Your task: From the line containing "View source on GitHub (268, 1019)" to the last line of the records, please reproduce every line exactly and nothing more.

[Collected data]
━━━━

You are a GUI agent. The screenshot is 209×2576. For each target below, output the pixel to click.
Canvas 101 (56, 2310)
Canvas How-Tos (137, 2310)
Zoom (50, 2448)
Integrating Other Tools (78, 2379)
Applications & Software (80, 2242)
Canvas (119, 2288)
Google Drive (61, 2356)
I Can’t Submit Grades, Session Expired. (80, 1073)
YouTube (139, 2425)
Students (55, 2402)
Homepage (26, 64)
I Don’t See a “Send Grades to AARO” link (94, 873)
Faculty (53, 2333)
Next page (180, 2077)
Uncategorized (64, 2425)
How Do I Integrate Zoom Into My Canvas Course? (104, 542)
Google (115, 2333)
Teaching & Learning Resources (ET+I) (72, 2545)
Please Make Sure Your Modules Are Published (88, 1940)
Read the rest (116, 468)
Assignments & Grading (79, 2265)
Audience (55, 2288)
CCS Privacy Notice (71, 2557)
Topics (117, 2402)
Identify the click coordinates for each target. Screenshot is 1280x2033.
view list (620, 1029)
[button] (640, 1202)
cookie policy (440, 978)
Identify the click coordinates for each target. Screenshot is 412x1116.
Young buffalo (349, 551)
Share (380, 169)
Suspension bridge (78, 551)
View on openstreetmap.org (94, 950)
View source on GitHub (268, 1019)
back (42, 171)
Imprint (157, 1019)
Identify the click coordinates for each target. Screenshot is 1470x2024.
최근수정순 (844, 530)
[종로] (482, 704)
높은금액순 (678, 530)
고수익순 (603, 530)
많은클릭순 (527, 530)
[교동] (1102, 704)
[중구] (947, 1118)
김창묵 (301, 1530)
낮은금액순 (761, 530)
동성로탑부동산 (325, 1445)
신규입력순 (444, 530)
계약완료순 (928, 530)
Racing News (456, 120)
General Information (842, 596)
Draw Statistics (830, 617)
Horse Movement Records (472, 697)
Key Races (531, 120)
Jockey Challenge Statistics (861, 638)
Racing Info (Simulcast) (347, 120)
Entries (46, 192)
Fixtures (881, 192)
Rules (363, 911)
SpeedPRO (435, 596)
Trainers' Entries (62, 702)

━━━━

Answer space:
View source on GitHub (268, 1019)
back (42, 171)
Imprint (157, 1019)
Identify the click coordinates for each target. Screenshot is 1470x2024.
최근수정순 (844, 530)
[종로] (482, 704)
높은금액순 (678, 530)
고수익순 (603, 530)
많은클릭순 (527, 530)
[교동] (1102, 704)
[중구] (947, 1118)
김창묵 (301, 1530)
낮은금액순 (761, 530)
동성로탑부동산 (325, 1445)
신규입력순 (444, 530)
계약완료순 (928, 530)
Racing News (456, 120)
General Information (842, 596)
Draw Statistics (830, 617)
Horse Movement Records (472, 697)
Key Races (531, 120)
Jockey Challenge Statistics (861, 638)
Racing Info (Simulcast) (347, 120)
Entries (46, 192)
Fixtures (881, 192)
Rules (363, 911)
SpeedPRO (435, 596)
Trainers' Entries (62, 702)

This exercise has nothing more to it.